Kemudian Kembang Lamaran dari Kota Probolinggo, Brem Madiun dari Kabupaten Madiun, Tari Topeng Ghettak dari Pamekasan, Keket dari Situbondo, Ngetung Batih dari Trenggalek dan Manten Pegon dari Surabaya.
“Kalau ditelusuri ke daerah-daerah, kita akan banyak sekali menemukan warisan budaya itu. Baik yang berupa benda maupun yang berupa takbenda,” terang Prof. Dr. Purnawan Basundoro, S.S., M.Hum. Dekan Fakultas Ilmu Budaya (FIB) Universitas Airlangga (Unair) dalam program Wawan Radio Suara Surabaya, Rabu (6/9/2023) pagi.
Menurut Purnawan Basundoro, manusia diwarisi kultur yang sangat berwarna. Apalagi penduduk di Jatim punya sub-varian yang banyak. Mulai dari Madura, Pandalungan, hingga Mataraman. Di mana hal ini juga berpengaruh ke warisan-warisan budaya yang sampai saat ini bisa dirasakan oleh masyarakat Jatim.
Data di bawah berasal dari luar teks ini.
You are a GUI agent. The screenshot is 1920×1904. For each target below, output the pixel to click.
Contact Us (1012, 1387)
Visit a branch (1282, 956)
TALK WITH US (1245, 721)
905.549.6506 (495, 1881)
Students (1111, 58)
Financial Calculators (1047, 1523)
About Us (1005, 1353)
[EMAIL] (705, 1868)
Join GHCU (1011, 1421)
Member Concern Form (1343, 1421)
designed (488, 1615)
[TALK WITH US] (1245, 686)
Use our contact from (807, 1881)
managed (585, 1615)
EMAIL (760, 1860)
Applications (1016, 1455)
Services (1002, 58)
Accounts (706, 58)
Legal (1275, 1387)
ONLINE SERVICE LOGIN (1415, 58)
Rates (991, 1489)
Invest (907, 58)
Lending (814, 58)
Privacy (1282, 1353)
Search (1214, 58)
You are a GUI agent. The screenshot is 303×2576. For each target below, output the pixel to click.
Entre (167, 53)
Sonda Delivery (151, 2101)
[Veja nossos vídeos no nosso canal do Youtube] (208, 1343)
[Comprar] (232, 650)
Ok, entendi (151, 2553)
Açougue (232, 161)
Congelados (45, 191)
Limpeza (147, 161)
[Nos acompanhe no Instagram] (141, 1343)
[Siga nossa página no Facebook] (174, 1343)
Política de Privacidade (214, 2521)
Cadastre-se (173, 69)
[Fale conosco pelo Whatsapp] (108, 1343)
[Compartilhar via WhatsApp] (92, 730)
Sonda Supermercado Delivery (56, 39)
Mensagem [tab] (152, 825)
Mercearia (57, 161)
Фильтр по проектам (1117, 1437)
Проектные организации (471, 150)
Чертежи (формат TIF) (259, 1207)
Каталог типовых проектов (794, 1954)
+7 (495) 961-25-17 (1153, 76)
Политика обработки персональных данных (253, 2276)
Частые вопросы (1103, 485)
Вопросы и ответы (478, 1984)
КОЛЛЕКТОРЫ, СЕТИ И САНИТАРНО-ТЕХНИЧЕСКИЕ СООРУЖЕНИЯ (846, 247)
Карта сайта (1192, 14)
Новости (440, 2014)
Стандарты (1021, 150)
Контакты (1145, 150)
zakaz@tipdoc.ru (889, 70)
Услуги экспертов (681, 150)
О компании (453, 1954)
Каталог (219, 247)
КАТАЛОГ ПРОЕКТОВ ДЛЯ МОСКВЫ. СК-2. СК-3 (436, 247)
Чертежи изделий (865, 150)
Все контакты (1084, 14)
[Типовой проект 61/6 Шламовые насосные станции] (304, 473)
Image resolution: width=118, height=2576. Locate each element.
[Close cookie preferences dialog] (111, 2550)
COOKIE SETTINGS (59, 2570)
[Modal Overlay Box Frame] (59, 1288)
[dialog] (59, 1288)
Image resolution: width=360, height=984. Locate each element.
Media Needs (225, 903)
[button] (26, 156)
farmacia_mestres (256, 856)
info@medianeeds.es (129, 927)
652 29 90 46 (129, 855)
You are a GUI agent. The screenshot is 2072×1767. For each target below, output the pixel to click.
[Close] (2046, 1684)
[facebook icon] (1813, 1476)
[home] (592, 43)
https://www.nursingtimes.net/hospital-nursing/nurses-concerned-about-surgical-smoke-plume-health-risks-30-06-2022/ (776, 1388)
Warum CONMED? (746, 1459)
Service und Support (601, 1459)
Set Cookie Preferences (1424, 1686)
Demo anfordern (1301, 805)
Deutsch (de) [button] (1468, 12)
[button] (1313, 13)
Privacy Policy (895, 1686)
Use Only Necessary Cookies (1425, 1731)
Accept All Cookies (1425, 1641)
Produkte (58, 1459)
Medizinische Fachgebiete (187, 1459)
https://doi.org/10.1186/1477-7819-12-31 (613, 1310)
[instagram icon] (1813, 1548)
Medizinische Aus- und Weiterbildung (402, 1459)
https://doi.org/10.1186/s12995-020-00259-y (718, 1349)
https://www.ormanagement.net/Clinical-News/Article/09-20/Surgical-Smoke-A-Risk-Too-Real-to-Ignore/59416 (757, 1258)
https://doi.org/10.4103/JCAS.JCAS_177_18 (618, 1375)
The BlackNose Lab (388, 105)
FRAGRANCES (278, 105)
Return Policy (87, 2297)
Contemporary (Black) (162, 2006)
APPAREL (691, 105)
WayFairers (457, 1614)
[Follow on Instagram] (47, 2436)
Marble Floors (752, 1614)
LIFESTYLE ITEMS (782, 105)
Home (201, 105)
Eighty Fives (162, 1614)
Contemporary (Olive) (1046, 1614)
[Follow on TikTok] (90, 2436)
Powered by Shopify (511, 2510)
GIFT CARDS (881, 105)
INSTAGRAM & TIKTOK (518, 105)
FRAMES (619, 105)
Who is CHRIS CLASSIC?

“Berbagai hal yang terkait dengan karakter manusia itu akan turut membentuk warna dari kebudayaan. Jawa Timur ini kan dari varian kebudayaan, latar belakangnya, hingga etnisnya juga sangat kaya,” terang alumnus Universitas Gajah Mada (UGM) itu.
Berdasarkan analisis Prof. Dr. Denys Lombard, kata Purnawan Basundoro, Pulau Jawa adalah silang budaya. Di mana karakteristik geografi yang memang sangat terbuka, juga mudah disinggahi.
“Maka berbagai peninggalan budaya atau berbagai unsur budaya dari luar itu akhirnya ya dalam tanda kutip mentelok di kawasan Jawa Timur ini,” sebut Guru Besar bidang Ilmu Sejarah Perkotaan itu.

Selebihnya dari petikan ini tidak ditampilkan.